Saved data entries
============
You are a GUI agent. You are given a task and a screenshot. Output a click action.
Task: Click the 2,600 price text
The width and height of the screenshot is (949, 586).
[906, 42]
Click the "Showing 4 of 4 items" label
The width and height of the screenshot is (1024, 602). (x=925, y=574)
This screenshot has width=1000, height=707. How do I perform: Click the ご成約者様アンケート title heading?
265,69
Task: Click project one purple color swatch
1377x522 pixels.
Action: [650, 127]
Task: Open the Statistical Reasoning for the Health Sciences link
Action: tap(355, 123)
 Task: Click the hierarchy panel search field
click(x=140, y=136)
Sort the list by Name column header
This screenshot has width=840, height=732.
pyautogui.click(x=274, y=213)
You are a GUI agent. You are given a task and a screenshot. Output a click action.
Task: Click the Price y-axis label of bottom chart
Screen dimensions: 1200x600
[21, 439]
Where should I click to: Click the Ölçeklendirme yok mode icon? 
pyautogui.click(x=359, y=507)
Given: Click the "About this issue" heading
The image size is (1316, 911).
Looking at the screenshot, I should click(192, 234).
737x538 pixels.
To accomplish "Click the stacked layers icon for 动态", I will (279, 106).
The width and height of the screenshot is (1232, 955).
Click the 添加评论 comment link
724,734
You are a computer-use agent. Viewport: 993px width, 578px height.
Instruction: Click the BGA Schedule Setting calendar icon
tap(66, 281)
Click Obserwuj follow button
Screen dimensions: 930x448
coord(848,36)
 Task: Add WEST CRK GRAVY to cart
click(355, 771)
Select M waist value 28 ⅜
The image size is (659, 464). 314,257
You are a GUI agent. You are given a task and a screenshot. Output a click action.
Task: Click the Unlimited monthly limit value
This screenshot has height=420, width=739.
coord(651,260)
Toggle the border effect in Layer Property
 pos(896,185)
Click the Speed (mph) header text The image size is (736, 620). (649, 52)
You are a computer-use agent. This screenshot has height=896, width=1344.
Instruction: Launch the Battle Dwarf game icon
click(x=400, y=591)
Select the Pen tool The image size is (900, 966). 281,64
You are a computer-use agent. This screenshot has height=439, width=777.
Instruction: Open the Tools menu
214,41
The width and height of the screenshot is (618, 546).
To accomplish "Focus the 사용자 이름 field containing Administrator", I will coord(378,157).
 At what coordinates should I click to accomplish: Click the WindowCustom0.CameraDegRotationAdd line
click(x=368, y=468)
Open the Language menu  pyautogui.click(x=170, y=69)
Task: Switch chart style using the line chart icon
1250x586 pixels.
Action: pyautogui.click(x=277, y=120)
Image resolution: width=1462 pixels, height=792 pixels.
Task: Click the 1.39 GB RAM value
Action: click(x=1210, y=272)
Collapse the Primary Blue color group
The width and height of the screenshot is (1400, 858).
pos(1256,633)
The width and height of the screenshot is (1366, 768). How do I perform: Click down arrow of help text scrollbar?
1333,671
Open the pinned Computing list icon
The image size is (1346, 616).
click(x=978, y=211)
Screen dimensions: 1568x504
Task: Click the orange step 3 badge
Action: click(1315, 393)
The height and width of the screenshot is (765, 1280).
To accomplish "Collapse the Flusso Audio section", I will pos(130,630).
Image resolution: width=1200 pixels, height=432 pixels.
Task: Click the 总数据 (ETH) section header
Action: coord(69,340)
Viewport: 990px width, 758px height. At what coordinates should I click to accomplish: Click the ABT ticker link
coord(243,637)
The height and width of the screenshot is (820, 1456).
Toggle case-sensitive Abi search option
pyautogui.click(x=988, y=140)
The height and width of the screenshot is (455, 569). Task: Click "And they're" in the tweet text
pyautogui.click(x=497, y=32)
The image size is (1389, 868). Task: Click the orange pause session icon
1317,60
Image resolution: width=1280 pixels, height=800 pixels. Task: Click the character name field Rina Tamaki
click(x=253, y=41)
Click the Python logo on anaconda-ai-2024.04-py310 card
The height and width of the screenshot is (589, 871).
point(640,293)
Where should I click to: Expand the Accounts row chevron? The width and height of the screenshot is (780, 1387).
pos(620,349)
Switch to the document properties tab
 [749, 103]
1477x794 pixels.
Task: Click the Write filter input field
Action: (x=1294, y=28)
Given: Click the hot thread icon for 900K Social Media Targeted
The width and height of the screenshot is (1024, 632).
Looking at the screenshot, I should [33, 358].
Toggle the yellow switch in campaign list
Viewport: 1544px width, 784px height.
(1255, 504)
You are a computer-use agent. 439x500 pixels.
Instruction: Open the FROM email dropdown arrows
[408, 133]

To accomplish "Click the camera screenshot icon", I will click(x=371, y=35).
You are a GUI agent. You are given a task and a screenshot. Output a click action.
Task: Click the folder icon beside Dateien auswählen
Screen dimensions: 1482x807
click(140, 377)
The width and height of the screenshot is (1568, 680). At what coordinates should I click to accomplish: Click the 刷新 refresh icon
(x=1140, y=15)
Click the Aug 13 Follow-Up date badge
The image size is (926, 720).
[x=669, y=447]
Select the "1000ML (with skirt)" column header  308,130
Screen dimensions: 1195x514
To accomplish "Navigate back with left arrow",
============
• [Exercise description]
Print the lines of the entries, exactly, from the one containing "Task: Click the folder" down to the final line, and leave out all the others.

• [Completed exercise]
Task: Click the folder icon beside Dateien auswählen
Screen dimensions: 1482x807
click(140, 377)
The width and height of the screenshot is (1568, 680). At what coordinates should I click to accomplish: Click the 刷新 refresh icon
(x=1140, y=15)
Click the Aug 13 Follow-Up date badge
The image size is (926, 720).
[x=669, y=447]
Select the "1000ML (with skirt)" column header  308,130
Screen dimensions: 1195x514
To accomplish "Navigate back with left arrow",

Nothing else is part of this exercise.